L'eau a coulé depuis, on a appris bien plus de choses et comme le démontre l'historien Timothy Snyder (Terres de sang. L'Europe entre Hitler et Staline), il est mort plus de juifs hors des camps de concentration, c'est à dire dans les centres de mise à mort (qui étaient tout autre chose) selon la juste formulation de R. Hilberg, dans les ghettos, les campagnes, les forêts, fosses communes, rues, etc. D'où une implication plus active de populations locales.
Maintenant concernant le tournage en Pologne, j'adhère à certaines remarques.
Beaucoup de gens, pour ne pas dire presque tout le monde, ignorent que Lanzmann a interviewé Bartoszewski et que l'interview n'a pas été retenue. Idem pour Tadeusz Pankiewicz qu'il a interviewé, en allemand. Il a également rencontré Marek Edelman et on devine quelle a pu être la teneur de l'entretien à l'époque avec l'ancien bundiste antisioniste. Sans parler de l'interview tronquée de Karski.
Donc sur ce plan là, je reproche à Lanzmann d'avoir édulcoré son film de témoignages polonais primordiaux pour la connaissance du grand public, et des interviews à haute valeur humaniste.
Aussi plus basiquement, il n'interroge nullement Henryk Gawkowski sur Umschlagplatz où le cheminot de Treblinka avait du se rendre à plusieurs reprises, ainsi qu'Edelman qui s'y était également rendu, témoignages précieux sur ce lieu, A la fin de l'interview avec Gawkowski il lui pose la question quasi philosophique "les juifs, quelle faute avaient-ils à expier".
Il y avait donc indéniablement la volonté de présenter la Pologne sous un certain angle, mais sous quel autre angle pouvait-on la présenter dans un film qui retrace l'extermination des juifs dans le pays de l'holocauste ? Lanzmann était également dépendant financièrement de juifs étrangers, israéliens, américains, et cela a du jouer aussi pour ce film interminable à réaliser (une douzaine d'années)
Ceci dit, il présente sous un angle qu'il n'a pas volontairement créé lui-même puisque les interviews, ou plutôt micro-trottoirs, notamment à Grabów, étaient complètement improvisés (des rushes intéressants sont visibles sur le site USHMM). Cependant on pointe une orientation du propos à travers les questions, une recherche de certaines réponses (les juifs ont tué le Christ - Chełmno, les juifs biaisaient le business, les juives ne travaillaient pas et avaient la vie belle, les polonais habitaient les arrière-cours-Grabów, etc). De par le mode d'interview, improvisé, de par l'effet de groupe, on voit des polonais/polonaises se lâcher, et cela n'est pas une réaction créée de toute pièce par Lanzmann. C'est une réaction incitée mais exprimée naturellement par des polonais. C'est un fait. C'est un révélateur aussi à un instant t.

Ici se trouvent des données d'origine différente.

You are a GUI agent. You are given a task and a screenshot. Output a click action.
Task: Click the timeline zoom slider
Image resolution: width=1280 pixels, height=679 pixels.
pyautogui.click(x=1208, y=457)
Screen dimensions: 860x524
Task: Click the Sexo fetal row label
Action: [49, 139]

Maintenant, Shoah reste un monument, un marqueur et un témoignage indéniable, incontournable, nécessaire.
Le problème est que les polonais, non éduqués sur mille ans d'histoire des juifs en Pologne connaissent mal à pas du tout l'histoire passée des juifs, et inversement les juifs ignorent dans l'immense majorité cette histoire millénaire en terre polonaise. C'est une histoire profondément imbriquée et qui n'a pas compris d'un côté comme de l'autre cet aspect fusionnel a raté un gros épisode de l'histoire de la Pologne, de ses ancêtres.
Donc, le monde en est resté à l'image de la Pologne dans Shoah.
On aurait pu penser qu'à l'ère de la communication, la vision de la Pologne s'élargirait, mais finalement ce n'est pas le cas, sinon l'inverse. Globalement ça n'intéresse pas les gens de creuser la connaissance. Et pour comprendre Shoah, il faut creuser, lire, écouter, lire encore et apprendre.